Document passage:
————

OTTAWA — Parliament’s spending watchdog says three federal measures to help low-income earners, families and seniors weather the economic shock from COVID-19 will cost over $8 billion.
The reports this morning from budget officer Yves Giroux say a special GST credit payment to 13.2 million people will cost $5.67 billion.
A top-up to the Canada Child Benefit in May to 3.4 million recipients will cost $1.9 billion, Giroux says, with the average payment estimated at $556.
And reducing by 25 per cent the amount seniors have to withdraw this year from registered retirement income funds will cost $506.5 million, the budget officer says.
The reports this morning come hours before Finance Minister Bill Morneau is to answer questions about federal COVID-19 spending measures from the House of Commons finance committee.
The federal government’s economic response package to date is valued at more than $250 billion with just under half of that — over $105 billion — being direct financial aid for workers and businesses.

————

Provided information:
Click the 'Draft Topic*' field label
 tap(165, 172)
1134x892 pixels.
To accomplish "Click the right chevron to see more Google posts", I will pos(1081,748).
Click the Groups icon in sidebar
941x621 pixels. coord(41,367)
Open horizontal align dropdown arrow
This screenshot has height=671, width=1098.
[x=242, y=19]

————

Exercise: Could you continue the news report on the budget officer's cost estimates for the COVID-19 aid measures, starting right after its final sentence?

Task result:
Morneau said Wednesday that two of the measures would have a combined cost of $95 billion — $71 billion for a 75-per-cent wage subsidy, and $24 billion for a direct benefit to workers who have lost their income due to COVID-19.
An analysis published Thursday morning by the Canadian Centre for Policy Alternatives estimated that 862,000 unemployed workers — about one-third of the total — won’t receive aid from either the new workers’ benefit, or employment insurance.
About 1.2 million Canadians were looking for work before COVID-19 forced an economic shutdown to curb the spread of the disease, the analysis said. The centre’s senior economist, David Macdonald, said half of them were not eligible for EI and now they aren’t eligible for the new emergency benefit because their employment didn’t cease due to the virus.